Na volta, aos prantos, Paulinho retoma as coisas do coração:

- Pai, por que, mesmo com tanta raiva e sofrimento, a gente, no esporte, não consegue mudar de paixão?

- Não sei, querido. Alguns amores são para sempre. Uma das características do verdadeiro amor é a gente amar sem exigir nada em troca, aceitando os defeitos, as decepções, os micos, as derrotas. Pagando o preço, como se diz.

- No casamento não deveria ser assim também? Para sempre? Pessoas amadas não valem muito mais que um "bando de mercenários" com aquele palavrão, como você disse no final do jogo?

- Deveria, mas...

Um barulho, uma batida, um susto. Uma interrupção brusca na conversa. Ferimentos leves, somente na criança. Danos materiais de pequena monta.

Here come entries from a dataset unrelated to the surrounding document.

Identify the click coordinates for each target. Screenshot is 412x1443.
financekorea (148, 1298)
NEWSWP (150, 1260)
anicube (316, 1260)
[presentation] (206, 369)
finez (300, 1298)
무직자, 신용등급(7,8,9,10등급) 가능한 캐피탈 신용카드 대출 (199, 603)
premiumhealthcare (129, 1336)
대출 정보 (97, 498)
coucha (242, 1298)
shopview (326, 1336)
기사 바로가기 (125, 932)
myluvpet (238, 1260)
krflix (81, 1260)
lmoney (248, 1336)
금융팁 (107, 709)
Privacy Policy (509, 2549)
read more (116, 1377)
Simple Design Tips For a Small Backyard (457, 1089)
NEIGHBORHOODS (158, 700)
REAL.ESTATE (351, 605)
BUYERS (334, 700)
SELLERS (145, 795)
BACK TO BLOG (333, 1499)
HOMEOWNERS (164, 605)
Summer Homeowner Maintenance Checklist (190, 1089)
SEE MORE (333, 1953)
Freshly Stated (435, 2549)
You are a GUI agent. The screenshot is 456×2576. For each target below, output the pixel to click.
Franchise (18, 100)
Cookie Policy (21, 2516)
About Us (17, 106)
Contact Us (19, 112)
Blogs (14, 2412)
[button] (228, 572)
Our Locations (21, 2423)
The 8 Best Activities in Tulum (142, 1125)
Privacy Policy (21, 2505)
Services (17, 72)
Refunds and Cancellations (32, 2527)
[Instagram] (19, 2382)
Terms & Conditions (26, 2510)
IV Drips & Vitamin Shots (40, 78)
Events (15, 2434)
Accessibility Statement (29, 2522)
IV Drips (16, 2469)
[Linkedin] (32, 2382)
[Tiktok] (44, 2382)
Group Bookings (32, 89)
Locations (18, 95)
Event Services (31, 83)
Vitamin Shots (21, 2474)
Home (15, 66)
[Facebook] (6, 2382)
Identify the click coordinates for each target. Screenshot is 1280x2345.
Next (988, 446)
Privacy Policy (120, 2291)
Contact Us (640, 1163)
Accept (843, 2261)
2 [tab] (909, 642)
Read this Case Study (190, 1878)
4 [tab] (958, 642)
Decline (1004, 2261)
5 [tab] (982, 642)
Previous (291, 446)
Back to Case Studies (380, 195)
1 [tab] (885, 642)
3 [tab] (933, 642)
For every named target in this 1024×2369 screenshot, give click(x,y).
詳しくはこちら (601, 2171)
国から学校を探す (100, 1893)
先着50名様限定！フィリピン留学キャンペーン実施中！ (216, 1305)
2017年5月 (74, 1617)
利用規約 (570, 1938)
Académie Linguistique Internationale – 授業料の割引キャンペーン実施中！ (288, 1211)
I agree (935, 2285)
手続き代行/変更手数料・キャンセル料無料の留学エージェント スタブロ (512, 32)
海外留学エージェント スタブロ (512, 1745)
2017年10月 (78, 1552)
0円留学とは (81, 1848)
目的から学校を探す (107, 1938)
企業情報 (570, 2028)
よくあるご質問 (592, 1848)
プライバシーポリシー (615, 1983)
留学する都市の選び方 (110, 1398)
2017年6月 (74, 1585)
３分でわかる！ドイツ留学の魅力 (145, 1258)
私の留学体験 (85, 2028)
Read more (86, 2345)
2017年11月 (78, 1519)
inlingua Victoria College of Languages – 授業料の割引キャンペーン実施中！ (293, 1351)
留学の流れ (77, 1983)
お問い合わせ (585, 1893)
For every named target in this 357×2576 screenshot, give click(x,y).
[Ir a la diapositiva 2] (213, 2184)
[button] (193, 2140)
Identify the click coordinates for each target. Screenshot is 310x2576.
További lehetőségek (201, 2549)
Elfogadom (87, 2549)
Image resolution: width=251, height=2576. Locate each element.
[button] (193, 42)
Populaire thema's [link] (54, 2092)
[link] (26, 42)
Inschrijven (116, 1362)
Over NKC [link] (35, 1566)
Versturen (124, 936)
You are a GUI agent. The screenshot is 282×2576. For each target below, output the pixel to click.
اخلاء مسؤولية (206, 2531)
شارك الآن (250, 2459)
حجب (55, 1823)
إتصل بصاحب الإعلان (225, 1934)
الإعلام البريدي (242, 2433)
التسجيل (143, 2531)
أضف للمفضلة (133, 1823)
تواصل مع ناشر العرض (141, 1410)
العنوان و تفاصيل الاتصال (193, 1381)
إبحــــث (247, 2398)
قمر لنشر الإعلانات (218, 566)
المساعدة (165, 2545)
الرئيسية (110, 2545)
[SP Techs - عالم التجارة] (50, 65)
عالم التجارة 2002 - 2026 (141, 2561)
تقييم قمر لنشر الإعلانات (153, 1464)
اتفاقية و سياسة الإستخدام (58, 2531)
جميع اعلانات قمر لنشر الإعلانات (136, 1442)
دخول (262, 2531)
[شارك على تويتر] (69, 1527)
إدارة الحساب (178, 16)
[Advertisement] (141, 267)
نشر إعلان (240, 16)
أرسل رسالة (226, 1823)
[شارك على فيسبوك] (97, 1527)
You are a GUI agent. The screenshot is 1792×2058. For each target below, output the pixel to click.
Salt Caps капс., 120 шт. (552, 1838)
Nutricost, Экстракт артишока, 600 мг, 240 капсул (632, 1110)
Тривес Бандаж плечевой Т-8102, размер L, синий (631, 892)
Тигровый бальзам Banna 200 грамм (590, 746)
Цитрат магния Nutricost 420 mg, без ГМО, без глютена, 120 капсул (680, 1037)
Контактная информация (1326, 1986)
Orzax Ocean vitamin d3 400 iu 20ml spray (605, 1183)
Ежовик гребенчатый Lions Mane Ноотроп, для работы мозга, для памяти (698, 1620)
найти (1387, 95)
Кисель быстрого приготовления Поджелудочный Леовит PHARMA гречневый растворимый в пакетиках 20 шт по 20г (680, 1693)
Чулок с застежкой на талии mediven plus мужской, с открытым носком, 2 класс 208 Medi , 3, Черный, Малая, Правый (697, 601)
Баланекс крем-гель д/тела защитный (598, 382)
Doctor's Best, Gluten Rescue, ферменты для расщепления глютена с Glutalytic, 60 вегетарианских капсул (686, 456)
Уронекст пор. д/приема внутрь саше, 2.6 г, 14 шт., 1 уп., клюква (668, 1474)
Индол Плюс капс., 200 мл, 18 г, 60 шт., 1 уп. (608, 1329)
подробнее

Enganam-se os que conferem uma pretensa onisciência ao escritor de ficção. A conversa talvez tenha continuado outro dia, com conclusões incertas e não sabidas. Donde se depreende não ser somente o futebol uma caixinha de surpresas, prazeres e frustrações. As crônicas também o são. Mesmo se saborosas, amiúde não levam a lugar algum. O trânsito nem se fala. E o amor... esse é o mais traiçoeiro. Sua tecla play localiza-se em nossos recônditos mais enganosos e sensacionais. Se Paulo não entende, é enorme e muito precoce a pretensão de Paulinho.

(Essa foi minha indireta homenagem aos 100 anos do CORINTHIANS, completados em 01.09.2010.)